Si le hubieras oído se te habrían saltado las lágrimas. Todos muertos excepto yo, gritó. Tened piedad. Todos muertos. Y venga a agitar la camisa. Dios, eso los hizo subir chillando por la cuesta y el juez se volvió a nosotros con esa sonrisa suya y nos dijo: Caballeros. Eso fue todo. Tenía las pistolas metidas en el cinto por la parte de atrás y cogió una con cada mano y el juez es ambidestro como una araña, sabe escribir con las dos manos y lo digo porque yo le he visto hacerlo, y se puso a matar indios. No hizo falta que nos animara a imitarle. Dios, qué carnicería. En la primera descarga matamos a una docena y no paramos.
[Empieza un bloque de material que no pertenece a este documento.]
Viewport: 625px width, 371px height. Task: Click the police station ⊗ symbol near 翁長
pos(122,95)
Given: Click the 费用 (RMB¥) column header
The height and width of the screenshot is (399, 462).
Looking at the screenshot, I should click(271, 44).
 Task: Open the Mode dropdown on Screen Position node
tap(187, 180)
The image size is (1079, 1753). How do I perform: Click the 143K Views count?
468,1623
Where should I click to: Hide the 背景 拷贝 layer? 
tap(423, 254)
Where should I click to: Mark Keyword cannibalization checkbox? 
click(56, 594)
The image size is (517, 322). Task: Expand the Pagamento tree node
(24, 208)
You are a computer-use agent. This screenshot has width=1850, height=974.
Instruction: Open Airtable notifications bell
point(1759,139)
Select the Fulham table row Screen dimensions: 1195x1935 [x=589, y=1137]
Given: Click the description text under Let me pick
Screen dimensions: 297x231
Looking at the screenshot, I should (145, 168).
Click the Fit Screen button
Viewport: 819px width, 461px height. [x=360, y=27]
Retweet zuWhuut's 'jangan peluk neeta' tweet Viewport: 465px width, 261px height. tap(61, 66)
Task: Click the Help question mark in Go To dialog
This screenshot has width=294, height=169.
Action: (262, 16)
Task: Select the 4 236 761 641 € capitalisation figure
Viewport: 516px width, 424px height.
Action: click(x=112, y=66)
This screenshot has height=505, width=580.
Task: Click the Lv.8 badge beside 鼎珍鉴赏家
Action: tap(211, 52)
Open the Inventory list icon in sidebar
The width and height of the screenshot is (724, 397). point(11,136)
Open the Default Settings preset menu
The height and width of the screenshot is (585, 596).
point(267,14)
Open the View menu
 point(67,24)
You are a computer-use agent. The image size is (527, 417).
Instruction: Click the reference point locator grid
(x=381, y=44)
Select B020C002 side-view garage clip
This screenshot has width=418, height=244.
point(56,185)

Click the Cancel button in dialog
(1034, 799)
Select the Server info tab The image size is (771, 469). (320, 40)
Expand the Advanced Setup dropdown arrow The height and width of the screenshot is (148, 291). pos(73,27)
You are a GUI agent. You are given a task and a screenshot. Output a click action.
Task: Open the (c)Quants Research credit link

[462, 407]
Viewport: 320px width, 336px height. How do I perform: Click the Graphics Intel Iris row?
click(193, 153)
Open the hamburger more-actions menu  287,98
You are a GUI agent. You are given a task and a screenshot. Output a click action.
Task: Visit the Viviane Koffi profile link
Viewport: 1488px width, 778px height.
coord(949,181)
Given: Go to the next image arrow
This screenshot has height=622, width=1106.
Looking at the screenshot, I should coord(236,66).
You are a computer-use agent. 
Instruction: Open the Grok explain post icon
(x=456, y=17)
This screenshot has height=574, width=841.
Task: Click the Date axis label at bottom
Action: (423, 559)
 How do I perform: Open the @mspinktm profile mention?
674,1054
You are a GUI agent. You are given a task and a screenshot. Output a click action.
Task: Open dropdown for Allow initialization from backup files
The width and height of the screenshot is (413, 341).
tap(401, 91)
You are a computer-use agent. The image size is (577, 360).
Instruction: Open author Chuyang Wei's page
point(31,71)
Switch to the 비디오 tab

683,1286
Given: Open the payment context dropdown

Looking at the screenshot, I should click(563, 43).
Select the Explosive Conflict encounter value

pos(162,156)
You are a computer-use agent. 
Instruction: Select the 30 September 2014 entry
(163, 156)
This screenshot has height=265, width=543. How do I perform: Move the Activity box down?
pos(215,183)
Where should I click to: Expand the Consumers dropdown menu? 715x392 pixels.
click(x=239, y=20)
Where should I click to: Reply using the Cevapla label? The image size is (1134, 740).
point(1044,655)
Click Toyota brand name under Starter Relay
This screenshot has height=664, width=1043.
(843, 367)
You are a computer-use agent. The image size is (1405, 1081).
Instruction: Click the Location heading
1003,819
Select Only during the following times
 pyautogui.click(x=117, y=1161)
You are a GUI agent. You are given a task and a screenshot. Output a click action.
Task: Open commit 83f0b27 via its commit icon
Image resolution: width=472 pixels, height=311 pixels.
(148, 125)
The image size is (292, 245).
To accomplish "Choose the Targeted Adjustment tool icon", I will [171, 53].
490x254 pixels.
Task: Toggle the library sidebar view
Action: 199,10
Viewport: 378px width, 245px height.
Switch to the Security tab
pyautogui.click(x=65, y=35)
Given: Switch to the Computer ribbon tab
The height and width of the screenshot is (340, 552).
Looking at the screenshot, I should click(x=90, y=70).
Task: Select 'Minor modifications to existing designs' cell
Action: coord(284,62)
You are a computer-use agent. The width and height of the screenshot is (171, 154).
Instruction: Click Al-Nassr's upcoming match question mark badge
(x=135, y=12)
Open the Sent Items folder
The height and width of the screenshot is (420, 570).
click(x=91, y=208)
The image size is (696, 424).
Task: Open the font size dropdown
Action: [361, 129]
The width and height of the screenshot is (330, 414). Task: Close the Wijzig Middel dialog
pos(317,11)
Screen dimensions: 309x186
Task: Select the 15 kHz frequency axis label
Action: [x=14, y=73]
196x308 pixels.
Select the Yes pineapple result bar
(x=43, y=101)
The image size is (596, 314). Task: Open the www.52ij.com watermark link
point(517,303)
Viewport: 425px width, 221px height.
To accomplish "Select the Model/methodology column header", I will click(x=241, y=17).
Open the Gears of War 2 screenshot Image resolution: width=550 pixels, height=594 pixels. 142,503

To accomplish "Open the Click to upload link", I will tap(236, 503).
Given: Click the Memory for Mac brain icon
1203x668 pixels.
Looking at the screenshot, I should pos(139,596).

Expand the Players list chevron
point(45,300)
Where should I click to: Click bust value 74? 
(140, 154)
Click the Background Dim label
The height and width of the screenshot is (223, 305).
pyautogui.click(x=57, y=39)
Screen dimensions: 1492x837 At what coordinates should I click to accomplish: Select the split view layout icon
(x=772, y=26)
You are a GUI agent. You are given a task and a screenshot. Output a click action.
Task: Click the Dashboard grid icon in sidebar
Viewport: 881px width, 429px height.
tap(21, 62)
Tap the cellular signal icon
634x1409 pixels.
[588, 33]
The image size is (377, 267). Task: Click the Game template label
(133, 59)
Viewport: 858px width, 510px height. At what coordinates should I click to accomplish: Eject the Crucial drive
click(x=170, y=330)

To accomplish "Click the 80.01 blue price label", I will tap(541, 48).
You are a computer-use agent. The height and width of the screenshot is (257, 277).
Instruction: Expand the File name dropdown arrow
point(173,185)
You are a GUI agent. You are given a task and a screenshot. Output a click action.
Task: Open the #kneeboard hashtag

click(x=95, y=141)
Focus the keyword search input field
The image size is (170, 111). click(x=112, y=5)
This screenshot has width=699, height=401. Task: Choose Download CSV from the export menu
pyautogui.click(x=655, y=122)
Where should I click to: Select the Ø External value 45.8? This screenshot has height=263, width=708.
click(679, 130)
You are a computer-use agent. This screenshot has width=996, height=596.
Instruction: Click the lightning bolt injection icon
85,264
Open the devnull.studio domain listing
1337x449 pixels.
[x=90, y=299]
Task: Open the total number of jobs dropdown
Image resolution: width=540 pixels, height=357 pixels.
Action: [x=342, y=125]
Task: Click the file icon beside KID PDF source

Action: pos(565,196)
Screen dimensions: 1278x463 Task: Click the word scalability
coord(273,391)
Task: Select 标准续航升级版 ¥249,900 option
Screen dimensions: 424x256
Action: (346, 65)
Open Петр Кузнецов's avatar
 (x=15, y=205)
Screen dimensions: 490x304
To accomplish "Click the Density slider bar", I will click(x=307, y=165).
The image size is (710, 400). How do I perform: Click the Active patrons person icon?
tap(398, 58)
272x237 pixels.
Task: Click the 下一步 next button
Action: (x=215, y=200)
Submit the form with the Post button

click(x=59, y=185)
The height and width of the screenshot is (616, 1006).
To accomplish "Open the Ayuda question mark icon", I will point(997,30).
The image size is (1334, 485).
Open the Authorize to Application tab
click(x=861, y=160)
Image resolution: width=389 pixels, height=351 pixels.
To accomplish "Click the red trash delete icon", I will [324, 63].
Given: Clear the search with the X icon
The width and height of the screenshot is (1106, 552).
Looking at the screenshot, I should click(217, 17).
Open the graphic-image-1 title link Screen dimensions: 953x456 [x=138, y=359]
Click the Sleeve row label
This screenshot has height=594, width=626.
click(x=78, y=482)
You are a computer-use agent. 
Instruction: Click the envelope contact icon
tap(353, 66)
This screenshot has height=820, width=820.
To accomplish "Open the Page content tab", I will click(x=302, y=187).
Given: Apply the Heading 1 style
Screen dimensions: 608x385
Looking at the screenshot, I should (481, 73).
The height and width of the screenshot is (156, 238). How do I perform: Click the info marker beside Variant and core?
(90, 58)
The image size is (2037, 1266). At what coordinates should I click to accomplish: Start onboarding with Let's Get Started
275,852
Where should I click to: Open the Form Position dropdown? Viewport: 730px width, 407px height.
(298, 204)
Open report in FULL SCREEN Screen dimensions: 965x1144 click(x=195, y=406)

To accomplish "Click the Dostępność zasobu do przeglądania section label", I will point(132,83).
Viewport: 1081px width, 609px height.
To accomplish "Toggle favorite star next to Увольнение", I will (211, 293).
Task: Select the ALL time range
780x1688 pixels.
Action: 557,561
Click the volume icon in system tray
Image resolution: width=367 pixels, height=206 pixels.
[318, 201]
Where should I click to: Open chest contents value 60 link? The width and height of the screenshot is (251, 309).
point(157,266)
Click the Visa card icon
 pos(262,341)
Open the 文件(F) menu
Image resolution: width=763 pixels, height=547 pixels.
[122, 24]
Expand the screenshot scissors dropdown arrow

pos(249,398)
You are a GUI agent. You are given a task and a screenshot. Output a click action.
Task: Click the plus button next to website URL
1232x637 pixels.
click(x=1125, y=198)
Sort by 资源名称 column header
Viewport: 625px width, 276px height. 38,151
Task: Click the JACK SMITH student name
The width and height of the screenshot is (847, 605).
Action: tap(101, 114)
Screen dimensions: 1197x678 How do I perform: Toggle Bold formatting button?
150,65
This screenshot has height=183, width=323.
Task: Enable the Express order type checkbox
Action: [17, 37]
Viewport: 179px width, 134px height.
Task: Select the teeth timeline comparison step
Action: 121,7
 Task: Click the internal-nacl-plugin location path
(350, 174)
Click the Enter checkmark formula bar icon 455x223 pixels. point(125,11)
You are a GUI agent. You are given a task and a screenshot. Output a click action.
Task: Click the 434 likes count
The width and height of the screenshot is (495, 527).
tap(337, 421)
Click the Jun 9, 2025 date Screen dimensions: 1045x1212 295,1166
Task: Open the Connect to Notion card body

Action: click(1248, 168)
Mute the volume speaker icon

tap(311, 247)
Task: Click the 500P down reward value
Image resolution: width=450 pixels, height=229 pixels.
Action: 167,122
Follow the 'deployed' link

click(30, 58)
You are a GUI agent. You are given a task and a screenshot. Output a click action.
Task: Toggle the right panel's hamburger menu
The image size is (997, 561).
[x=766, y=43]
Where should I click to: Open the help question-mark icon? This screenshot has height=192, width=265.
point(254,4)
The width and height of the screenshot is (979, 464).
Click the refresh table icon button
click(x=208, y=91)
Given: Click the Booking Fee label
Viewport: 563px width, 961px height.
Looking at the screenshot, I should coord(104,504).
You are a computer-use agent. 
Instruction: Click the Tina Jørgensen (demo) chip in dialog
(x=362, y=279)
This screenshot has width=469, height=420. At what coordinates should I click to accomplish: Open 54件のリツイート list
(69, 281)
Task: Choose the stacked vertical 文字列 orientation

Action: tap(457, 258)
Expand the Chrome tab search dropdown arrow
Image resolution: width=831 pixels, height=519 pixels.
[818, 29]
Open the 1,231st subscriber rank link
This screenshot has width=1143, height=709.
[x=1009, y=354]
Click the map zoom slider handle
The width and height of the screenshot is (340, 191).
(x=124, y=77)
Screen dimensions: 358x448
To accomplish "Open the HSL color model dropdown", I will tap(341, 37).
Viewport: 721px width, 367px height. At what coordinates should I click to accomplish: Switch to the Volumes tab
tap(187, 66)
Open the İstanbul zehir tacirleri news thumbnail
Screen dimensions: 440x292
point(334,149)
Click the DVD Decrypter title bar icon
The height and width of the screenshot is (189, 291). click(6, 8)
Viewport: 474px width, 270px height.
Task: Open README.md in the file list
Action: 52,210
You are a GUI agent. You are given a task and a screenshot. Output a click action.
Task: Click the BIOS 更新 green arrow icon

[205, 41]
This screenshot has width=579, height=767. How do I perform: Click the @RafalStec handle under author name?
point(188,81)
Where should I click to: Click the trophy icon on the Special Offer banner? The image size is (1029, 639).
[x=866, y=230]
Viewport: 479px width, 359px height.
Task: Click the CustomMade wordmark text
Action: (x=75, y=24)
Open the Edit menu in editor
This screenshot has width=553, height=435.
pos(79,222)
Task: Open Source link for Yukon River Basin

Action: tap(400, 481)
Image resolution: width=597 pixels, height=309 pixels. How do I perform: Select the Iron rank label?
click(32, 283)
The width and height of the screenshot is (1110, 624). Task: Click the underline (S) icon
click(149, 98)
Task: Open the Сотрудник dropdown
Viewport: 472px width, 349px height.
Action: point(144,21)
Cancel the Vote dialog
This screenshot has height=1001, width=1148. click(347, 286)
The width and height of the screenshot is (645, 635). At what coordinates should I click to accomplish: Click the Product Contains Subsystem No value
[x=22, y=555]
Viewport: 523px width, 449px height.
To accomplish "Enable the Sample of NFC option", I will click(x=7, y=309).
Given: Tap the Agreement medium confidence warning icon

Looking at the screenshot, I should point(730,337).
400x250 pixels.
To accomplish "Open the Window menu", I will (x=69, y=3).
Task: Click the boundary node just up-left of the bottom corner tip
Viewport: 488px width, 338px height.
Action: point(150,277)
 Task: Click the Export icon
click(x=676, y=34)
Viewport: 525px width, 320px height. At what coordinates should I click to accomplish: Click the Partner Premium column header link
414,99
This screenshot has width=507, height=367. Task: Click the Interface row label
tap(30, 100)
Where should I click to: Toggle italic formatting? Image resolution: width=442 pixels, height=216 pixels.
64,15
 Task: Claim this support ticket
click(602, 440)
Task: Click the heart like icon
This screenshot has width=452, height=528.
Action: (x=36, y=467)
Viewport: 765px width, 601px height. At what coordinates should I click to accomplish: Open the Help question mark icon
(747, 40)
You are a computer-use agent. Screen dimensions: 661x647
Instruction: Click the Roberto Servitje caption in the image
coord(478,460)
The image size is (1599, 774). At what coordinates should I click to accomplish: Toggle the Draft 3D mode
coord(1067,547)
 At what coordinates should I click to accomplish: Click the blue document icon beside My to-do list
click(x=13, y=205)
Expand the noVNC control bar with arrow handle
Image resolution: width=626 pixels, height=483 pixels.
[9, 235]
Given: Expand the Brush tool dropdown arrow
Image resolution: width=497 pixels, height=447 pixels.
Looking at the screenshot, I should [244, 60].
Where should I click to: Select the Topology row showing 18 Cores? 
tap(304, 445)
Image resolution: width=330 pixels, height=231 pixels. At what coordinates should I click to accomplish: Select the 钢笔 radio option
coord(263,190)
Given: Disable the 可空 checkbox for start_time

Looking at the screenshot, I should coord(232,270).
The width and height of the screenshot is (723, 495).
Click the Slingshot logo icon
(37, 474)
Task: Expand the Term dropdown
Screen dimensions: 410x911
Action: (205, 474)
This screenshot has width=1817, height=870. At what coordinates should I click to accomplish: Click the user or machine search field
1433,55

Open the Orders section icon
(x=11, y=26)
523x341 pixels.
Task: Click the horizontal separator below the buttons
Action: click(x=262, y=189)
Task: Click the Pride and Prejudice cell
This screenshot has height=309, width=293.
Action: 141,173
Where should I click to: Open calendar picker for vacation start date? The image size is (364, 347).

Antes de que el último pobre diablo llegara al pie de la cuesta ya había cincuenta y ocho salvajes muertos entre los cascajos. Patinaban por la pendiente como paja por una tolva, unos caían hacia acá, otros hacia allá, formando una cadena al pie de la montaña. Apoyamos nuestros rifles en el reborde de azufre y matamos a nueve más que corrían por la lava. Como en una caseta de tiro, ni más ni menos. Incluso hacíamos apuestas. El último al que disparamos estaba casi a un kilómetro de la boca de nuestras armas y encima corriendo a matar. Todos los tiros fueron certeros, ni un solo error con aquella pólvora misteriosa.
El ex cura se volvió y miró al chaval. Y esa fue la primera vez que vi al juez Holden. Es un caso a estudiar.
El chaval miró a Tobin. ¿Y de qué es juez?, dijo.